String Tools offers to apply various algorithms on strings. In particular, it supports to evaluate the similarity of two strings, to find a substring from a string or a resource identified with a URL using POSIX regular expressions, and to encode strings.
* The String Similarity screen supports the Levenshtein String Edit Distance, the Bigram Distance, Jaro-Winkler, Smith-Waterman and Dice Coefficient, as well as returning a normalized similarity in percent for all of these. Such distance metrics are often applied in record linkage and protein sequence similarity computation. The String Edit Distance is the minimal number of manipulations required to transform the first string into the second string. The Bigram Distance computes the number of 2-grams that both input strings share (including word start and word end character as own symbol). The Jaro Score evaluates if strings have common characters in close vicinity. Jaro-Winkler assigns a higher value to strings with common prefixes based on the Jaro Score. Smith-Waterman assigns different weights than Levenshtein for edit operations and returns the highest value of the generated result matrix as unnormalized similarity. The Dice Coefficent compares the number of common characters.

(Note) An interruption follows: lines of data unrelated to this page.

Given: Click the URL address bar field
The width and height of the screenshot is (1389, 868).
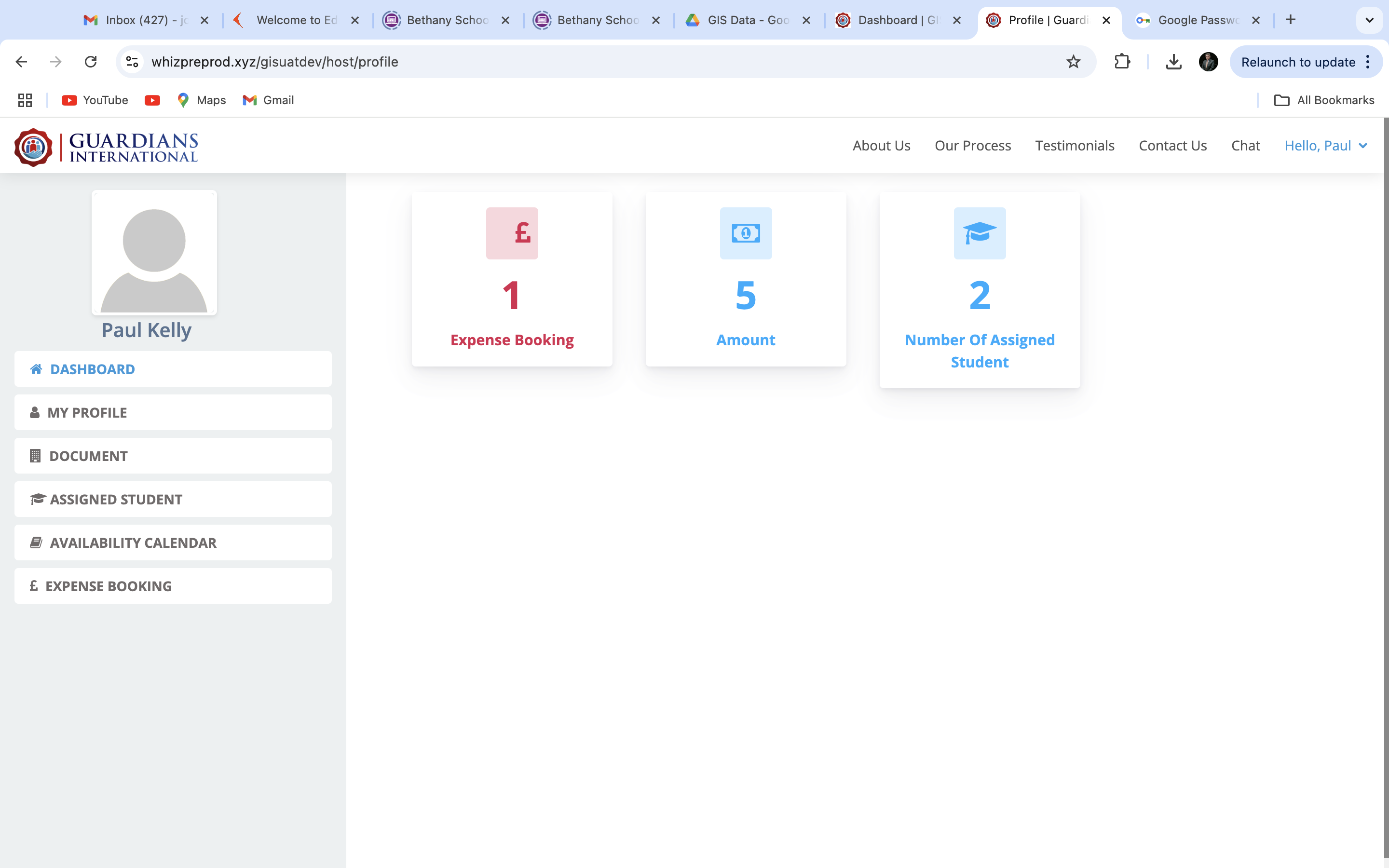Looking at the screenshot, I should [x=574, y=62].
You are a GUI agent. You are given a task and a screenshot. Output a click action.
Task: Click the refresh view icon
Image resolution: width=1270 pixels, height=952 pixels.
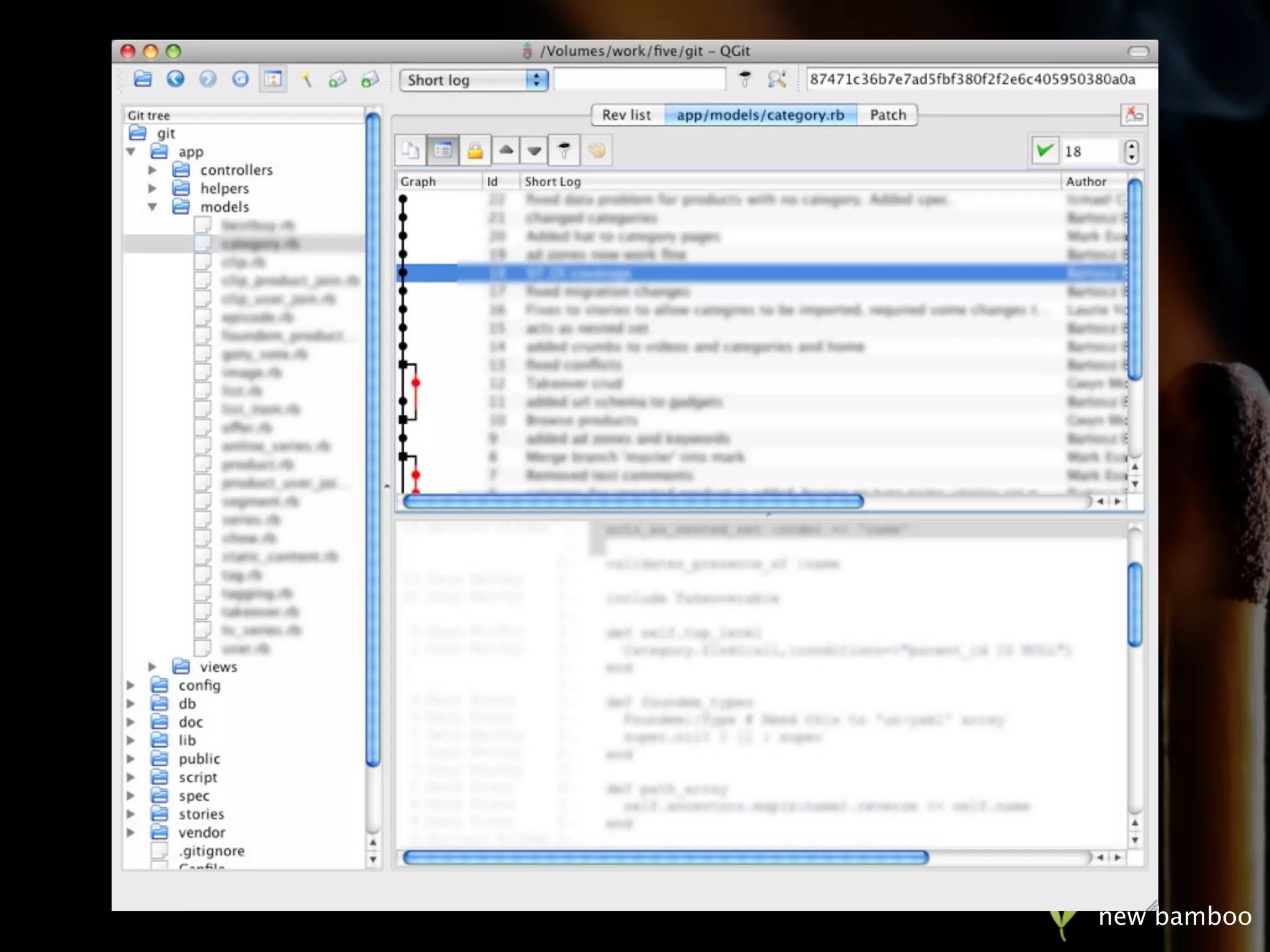coord(241,79)
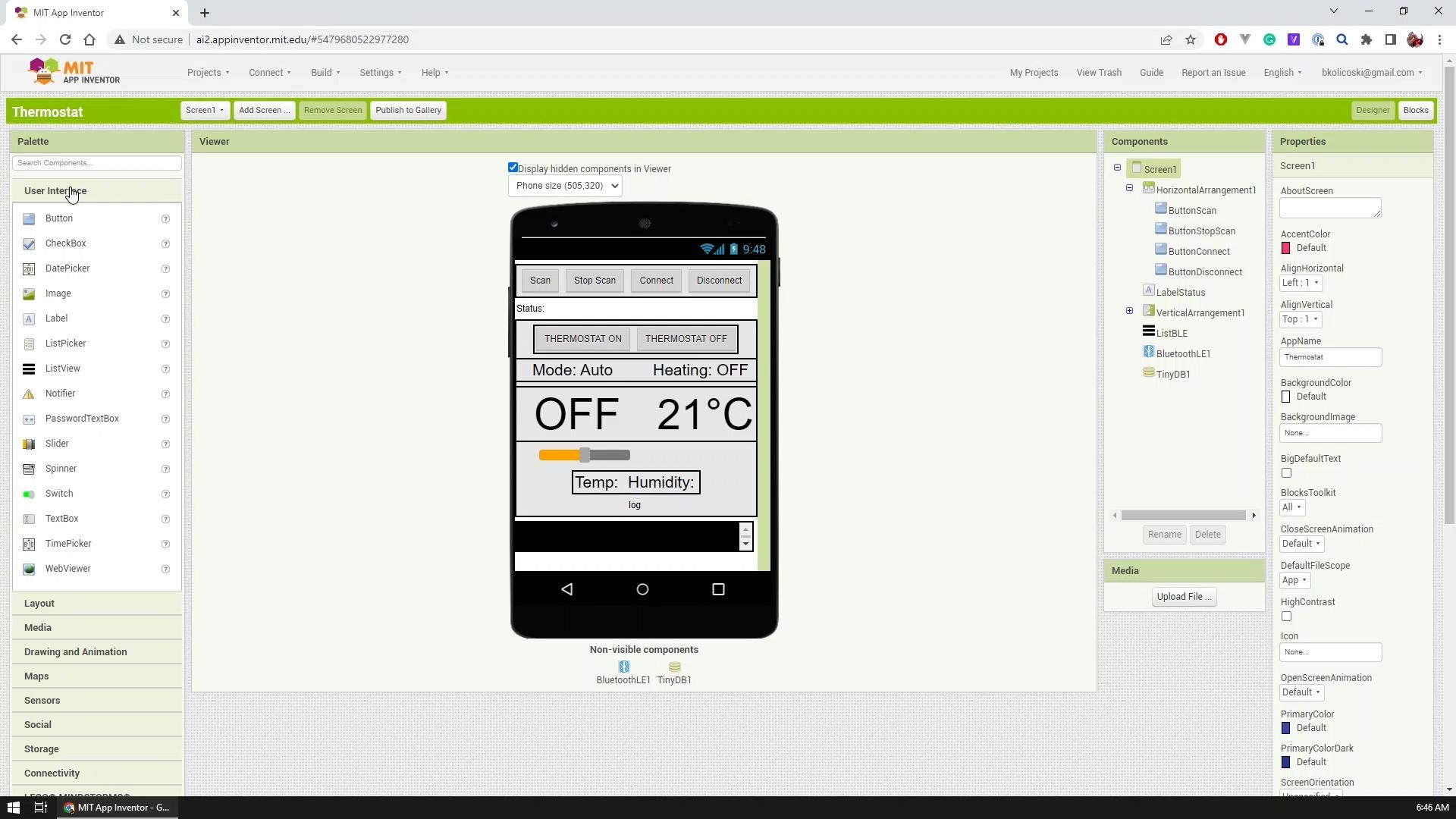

* The Regular Expression screen supports to evaluate extended POSIX regular expressions. As input, you can either give a string or reference to a source by providing a URL. The application returns the first match of the string. It is useful for testing whether a particular regular expression works on a given string as intended, as well as for finding particular words in a web source.
* The String Encoding screen supports to encode strings using URL Encoding (with and without reserved characters) and BASE64 encoding.